Rewrite the material below, changing every "The width and height of the screenshot is" to "The screenshot's width and height are" and leaving everything else unchanged.

### A run of records
###
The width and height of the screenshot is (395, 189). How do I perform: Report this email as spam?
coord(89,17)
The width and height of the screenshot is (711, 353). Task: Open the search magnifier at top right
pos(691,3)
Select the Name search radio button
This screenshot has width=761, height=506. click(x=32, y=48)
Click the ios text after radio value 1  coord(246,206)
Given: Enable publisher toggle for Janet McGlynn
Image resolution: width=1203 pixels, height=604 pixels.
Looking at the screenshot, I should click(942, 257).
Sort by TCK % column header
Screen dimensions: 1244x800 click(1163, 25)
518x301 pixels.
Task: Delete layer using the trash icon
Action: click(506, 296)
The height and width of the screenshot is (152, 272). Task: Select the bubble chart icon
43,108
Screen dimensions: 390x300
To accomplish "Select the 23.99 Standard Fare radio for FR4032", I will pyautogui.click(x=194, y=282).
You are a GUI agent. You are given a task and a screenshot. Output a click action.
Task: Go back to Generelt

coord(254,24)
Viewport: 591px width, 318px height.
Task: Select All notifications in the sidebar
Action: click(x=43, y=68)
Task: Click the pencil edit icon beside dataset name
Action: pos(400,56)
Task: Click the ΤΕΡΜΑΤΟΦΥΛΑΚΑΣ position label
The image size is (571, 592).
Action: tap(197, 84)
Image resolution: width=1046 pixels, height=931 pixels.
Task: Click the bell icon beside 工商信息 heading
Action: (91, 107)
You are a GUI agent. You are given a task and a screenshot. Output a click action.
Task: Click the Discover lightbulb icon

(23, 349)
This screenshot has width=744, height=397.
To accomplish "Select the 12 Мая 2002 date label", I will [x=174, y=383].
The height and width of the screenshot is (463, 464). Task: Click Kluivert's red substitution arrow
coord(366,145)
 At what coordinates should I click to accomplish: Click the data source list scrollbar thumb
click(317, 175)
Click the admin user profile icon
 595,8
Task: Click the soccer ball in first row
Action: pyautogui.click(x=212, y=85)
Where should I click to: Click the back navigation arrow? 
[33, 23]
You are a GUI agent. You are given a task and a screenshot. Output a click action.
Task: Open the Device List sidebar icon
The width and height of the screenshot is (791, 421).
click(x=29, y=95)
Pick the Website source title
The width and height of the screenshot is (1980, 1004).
###
### ANSWER FOR THE TASK
The screenshot's width and height are (395, 189). How do I perform: Report this email as spam?
coord(89,17)
The screenshot's width and height are (711, 353). Task: Open the search magnifier at top right
pos(691,3)
Select the Name search radio button
This screenshot has width=761, height=506. click(x=32, y=48)
Click the ios text after radio value 1  coord(246,206)
Given: Enable publisher toggle for Janet McGlynn
Image resolution: width=1203 pixels, height=604 pixels.
Looking at the screenshot, I should click(942, 257).
Sort by TCK % column header
Screen dimensions: 1244x800 click(1163, 25)
518x301 pixels.
Task: Delete layer using the trash icon
Action: click(506, 296)
The height and width of the screenshot is (152, 272). Task: Select the bubble chart icon
43,108
Screen dimensions: 390x300
To accomplish "Select the 23.99 Standard Fare radio for FR4032", I will pyautogui.click(x=194, y=282).
You are a GUI agent. You are given a task and a screenshot. Output a click action.
Task: Go back to Generelt

coord(254,24)
Viewport: 591px width, 318px height.
Task: Select All notifications in the sidebar
Action: click(x=43, y=68)
Task: Click the pencil edit icon beside dataset name
Action: pos(400,56)
Task: Click the ΤΕΡΜΑΤΟΦΥΛΑΚΑΣ position label
The image size is (571, 592).
Action: tap(197, 84)
Image resolution: width=1046 pixels, height=931 pixels.
Task: Click the bell icon beside 工商信息 heading
Action: (91, 107)
You are a GUI agent. You are given a task and a screenshot. Output a click action.
Task: Click the Discover lightbulb icon

(23, 349)
This screenshot has width=744, height=397.
To accomplish "Select the 12 Мая 2002 date label", I will [x=174, y=383].
The height and width of the screenshot is (463, 464). Task: Click Kluivert's red substitution arrow
coord(366,145)
 At what coordinates should I click to accomplish: Click the data source list scrollbar thumb
click(317, 175)
Click the admin user profile icon
 595,8
Task: Click the soccer ball in first row
Action: pyautogui.click(x=212, y=85)
Where should I click to: Click the back navigation arrow? 
[33, 23]
You are a GUI agent. You are given a task and a screenshot. Output a click action.
Task: Open the Device List sidebar icon
The screenshot's width and height are (791, 421).
click(x=29, y=95)
Pick the Website source title
The screenshot's width and height are (1980, 1004).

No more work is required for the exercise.